[Item-finding records]
begin

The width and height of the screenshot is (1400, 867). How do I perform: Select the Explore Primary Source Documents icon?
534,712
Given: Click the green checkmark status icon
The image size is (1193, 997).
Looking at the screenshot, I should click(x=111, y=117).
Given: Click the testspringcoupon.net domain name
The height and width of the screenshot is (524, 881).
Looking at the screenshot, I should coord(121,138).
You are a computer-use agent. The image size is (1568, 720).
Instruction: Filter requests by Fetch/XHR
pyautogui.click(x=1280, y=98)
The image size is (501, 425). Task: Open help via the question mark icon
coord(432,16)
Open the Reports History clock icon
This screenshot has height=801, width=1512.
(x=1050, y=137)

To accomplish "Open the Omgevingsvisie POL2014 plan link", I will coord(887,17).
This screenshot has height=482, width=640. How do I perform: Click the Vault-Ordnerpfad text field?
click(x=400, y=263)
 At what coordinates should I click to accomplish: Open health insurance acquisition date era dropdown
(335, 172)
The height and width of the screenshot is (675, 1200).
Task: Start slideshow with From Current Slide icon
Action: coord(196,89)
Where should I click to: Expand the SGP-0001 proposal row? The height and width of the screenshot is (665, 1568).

end

#### What to do:
Render every line of the data above as a numbered list, leaving out any blank lines.

#### Full solution:
1. The width and height of the screenshot is (1400, 867). How do I perform: Select the Explore Primary Source Documents icon?
2. 534,712
3. Given: Click the green checkmark status icon
4. The image size is (1193, 997).
5. Looking at the screenshot, I should click(x=111, y=117).
6. Given: Click the testspringcoupon.net domain name
7. The height and width of the screenshot is (524, 881).
8. Looking at the screenshot, I should coord(121,138).
9. You are a computer-use agent. The image size is (1568, 720).
10. Instruction: Filter requests by Fetch/XHR
11. pyautogui.click(x=1280, y=98)
12. The image size is (501, 425). Task: Open help via the question mark icon
13. coord(432,16)
14. Open the Reports History clock icon
15. This screenshot has height=801, width=1512.
16. (x=1050, y=137)
17. To accomplish "Open the Omgevingsvisie POL2014 plan link", I will coord(887,17).
18. This screenshot has height=482, width=640. How do I perform: Click the Vault-Ordnerpfad text field?
19. click(x=400, y=263)
20.  At what coordinates should I click to accomplish: Open health insurance acquisition date era dropdown
21. (335, 172)
22. The height and width of the screenshot is (675, 1200).
23. Task: Start slideshow with From Current Slide icon
24. Action: coord(196,89)
25. Where should I click to: Expand the SGP-0001 proposal row? The height and width of the screenshot is (665, 1568).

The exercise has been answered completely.